Creative Commons Backs "Pay-to-Crawl" System to Compensate Websites for AI Training Data

By admin | Dec 16, 2025 | 3 min read

Earlier this year, the nonprofit Creative Commons introduced a framework for an open AI ecosystem. Now, the organization has expressed cautious support for "pay-to-crawl" technology—a system designed to automate compensation for website content when it is accessed by machines such as AI web crawlers. Creative Commons is widely recognized for pioneering the licensing movement that enables creators to share their work while maintaining copyright. In July, the organization revealed a plan to establish a legal and technical framework for sharing datasets between data-controlling companies and the AI providers seeking to train on that data. Currently, the nonprofit is tentatively endorsing pay-to-crawl systems, describing its position as "cautiously supportive."

A blog post from Creative Commons stated, "Implemented responsibly, pay-to-crawl could represent a way for websites to sustain the creation and sharing of their content, and manage substitutive uses, keeping content publicly accessible where it might otherwise not be shared or would disappear behind even more restrictive paywalls." The concept of pay-to-crawl, championed by companies like Cloudflare, involves charging AI bots each time they scrape a site to gather content for model training and updates. Historically, websites freely permitted web crawlers to index their content for inclusion in search engines like Google. This arrangement benefited sites by ensuring their inclusion in search results, which drove visitor traffic and clicks.

However, the rise of AI technology has altered this dynamic. When a consumer obtains an answer through an AI chatbot, they are less likely to click through to the original source. This shift has already had a devastating impact on publishers by reducing search traffic, with no signs of abating. In contrast, a pay-to-crawl system could help publishers recover from the financial blow dealt by AI. Additionally, it could prove more advantageous for smaller web publishers that lack the leverage to negotiate individual content deals with AI providers. Major agreements have already been reached between companies such as OpenAI and Condé Nast, Axel Springer, and others; Perplexity and Gannett; Amazon and The New York Times; and Meta and various media publishers, among others.
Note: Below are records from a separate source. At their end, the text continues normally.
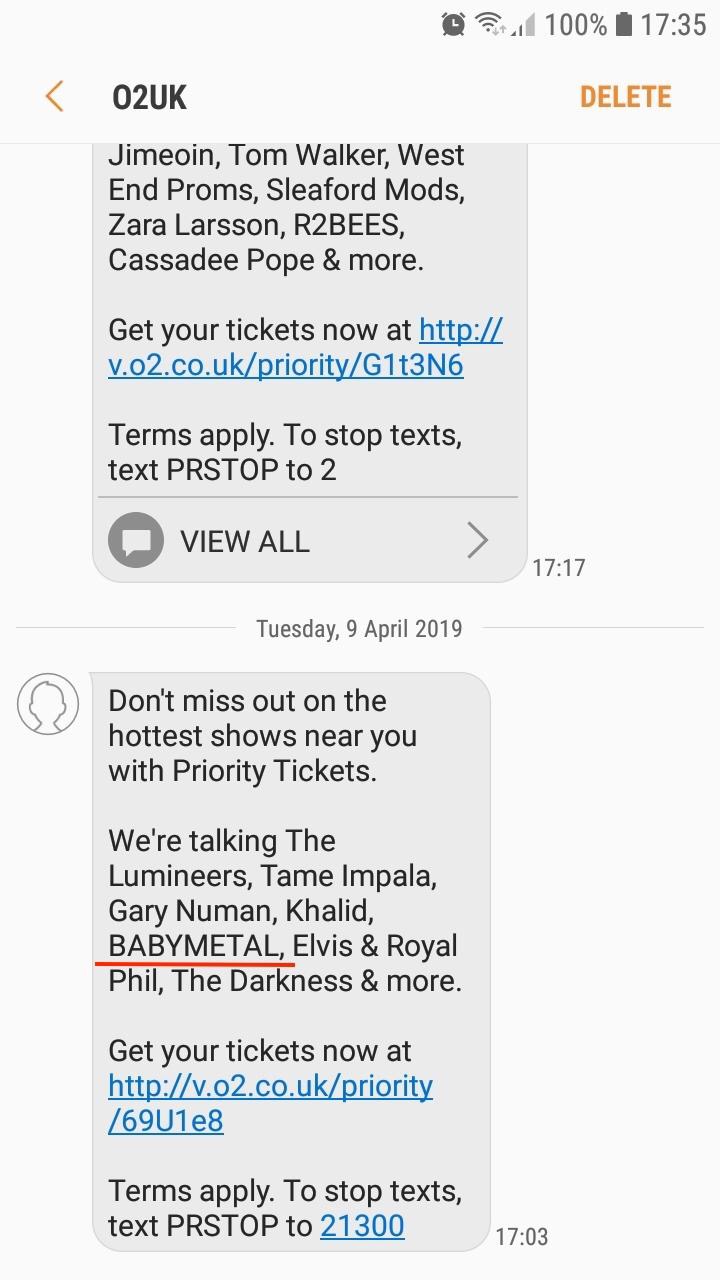720x1280 pixels.
Task: Tap the orange back arrow icon
Action: coord(55,97)
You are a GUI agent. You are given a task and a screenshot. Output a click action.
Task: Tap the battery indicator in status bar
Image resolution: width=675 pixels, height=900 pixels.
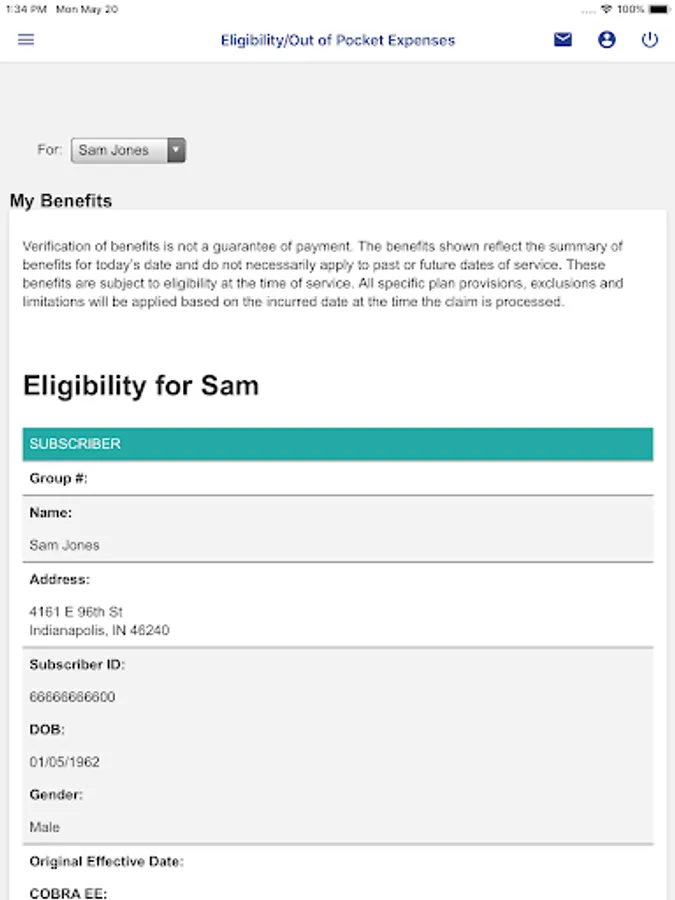click(658, 9)
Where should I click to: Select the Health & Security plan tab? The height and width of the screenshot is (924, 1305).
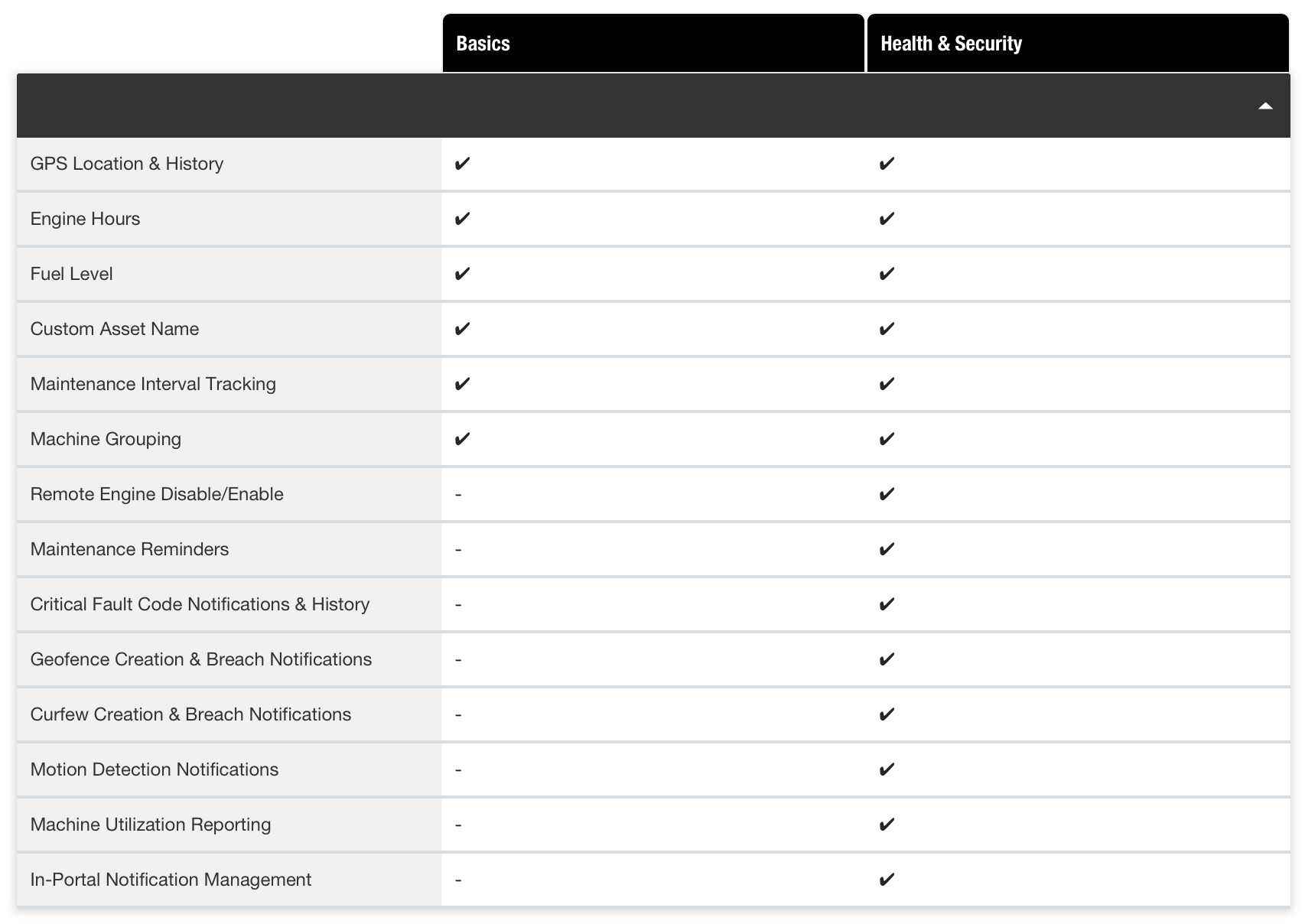point(1077,44)
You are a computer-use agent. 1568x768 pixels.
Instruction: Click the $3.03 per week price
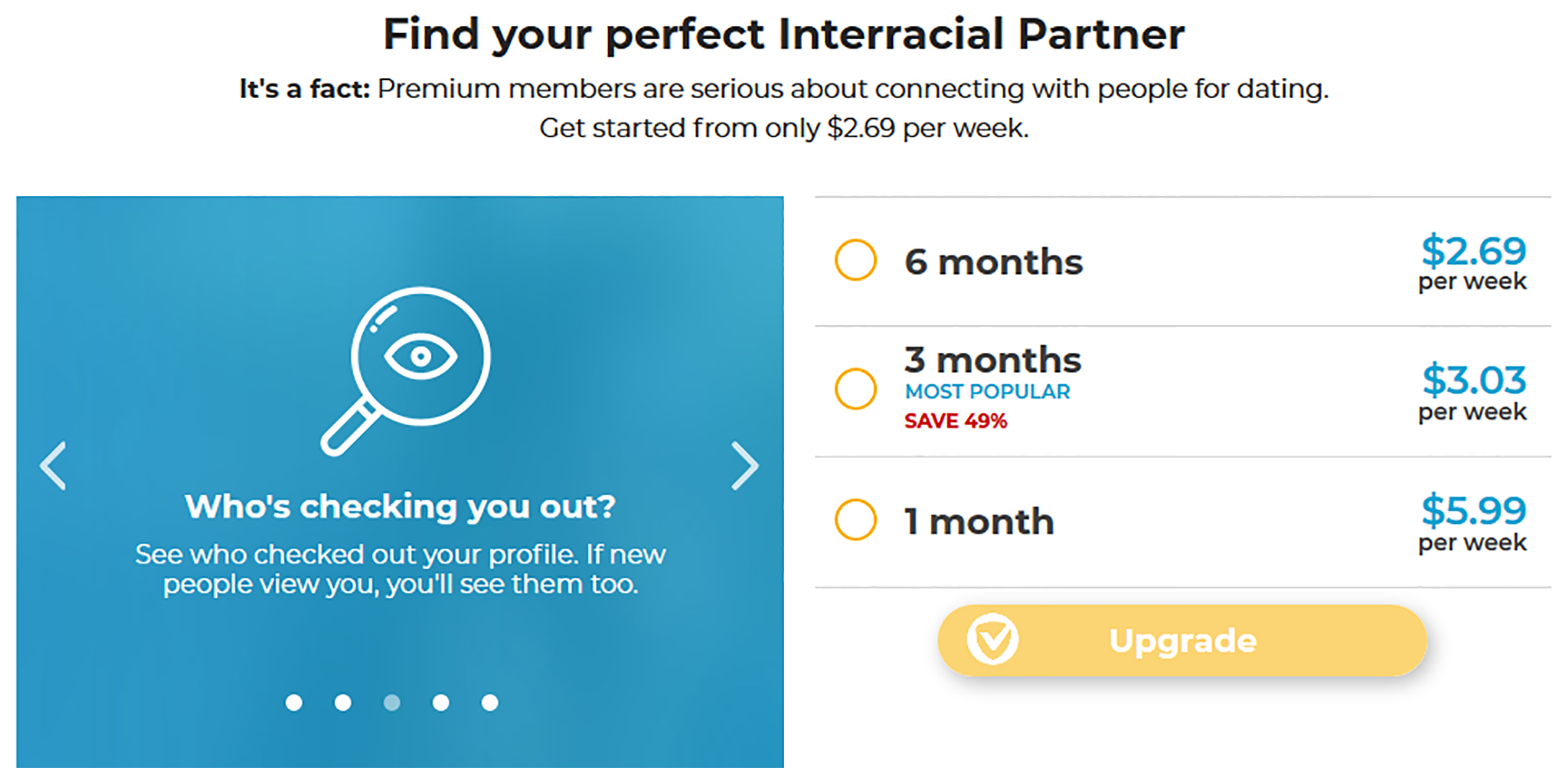pyautogui.click(x=1472, y=391)
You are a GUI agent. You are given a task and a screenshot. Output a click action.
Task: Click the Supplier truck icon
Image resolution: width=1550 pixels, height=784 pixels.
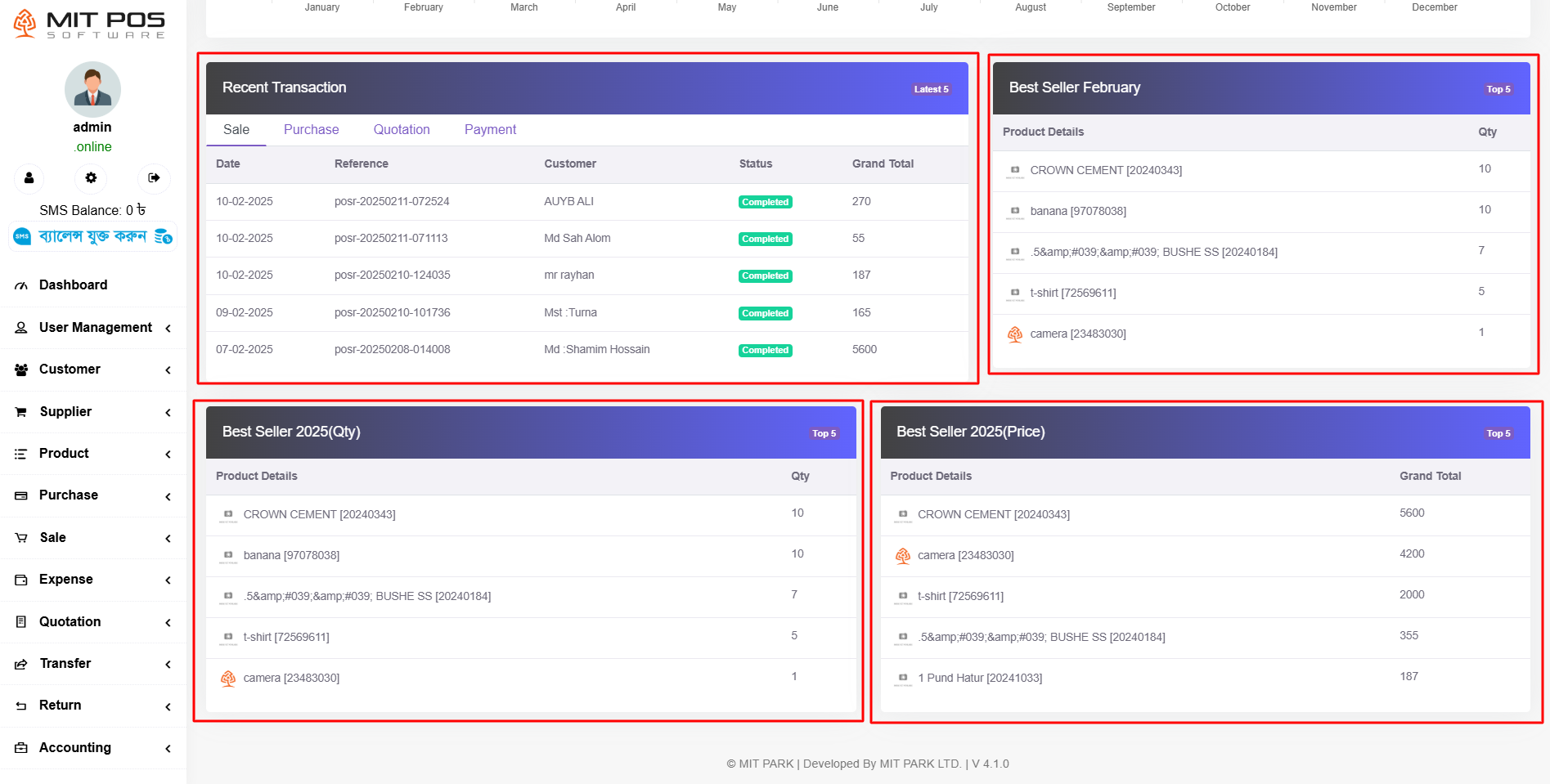pos(21,412)
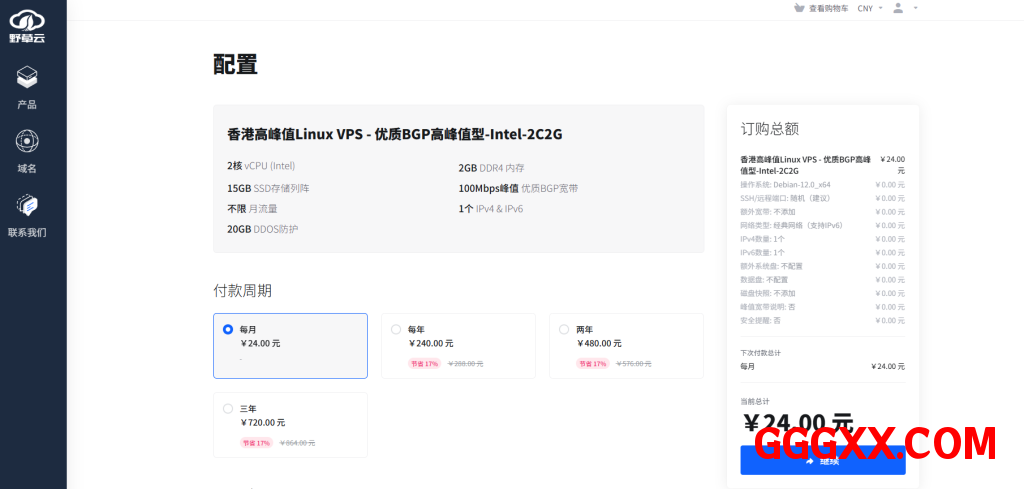Click the 联系我们 contact icon
Screen dimensions: 1024x489
click(27, 205)
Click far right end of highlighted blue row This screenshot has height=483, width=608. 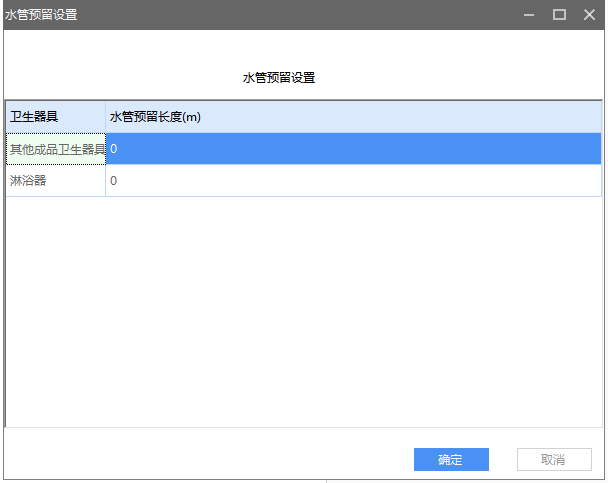(x=590, y=149)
Creative Commons included several caveats in its support for pay-to-crawl, noting that such systems could consolidate power on the web. They might also potentially restrict access to content for "researchers, nonprofits, cultural heritage institutions, educators, and other actors working in the public interest." The organization proposed a series of principles for responsible pay-to-crawl implementation, including avoiding default pay-to-crawl settings for all websites and steering clear of blanket rules for the web. Furthermore, it recommended that pay-to-crawl systems should allow for throttling rather than just blocking and should preserve public interest access. These systems should also be open, interoperable, and built with standardized components.

Cloudflare is not the only company investing in the pay-to-crawl space. Microsoft is developing an AI marketplace for publishers, and smaller startups like ProRata.ai and TollBit have also entered the field. Another group, the RSL Collective, announced its own specification for a new standard called Really Simple Licensing (RSL), which would define what parts of a website crawlers could access without actually blocking them. Cloudflare, Akamai, and Fastly have since adopted RSL, which is supported by Yahoo, Ziff Davis, O’Reilly Media, and others. Creative Commons also declared its support for RSL, alongside its broader CC signals project aimed at developing technology and tools for the AI era.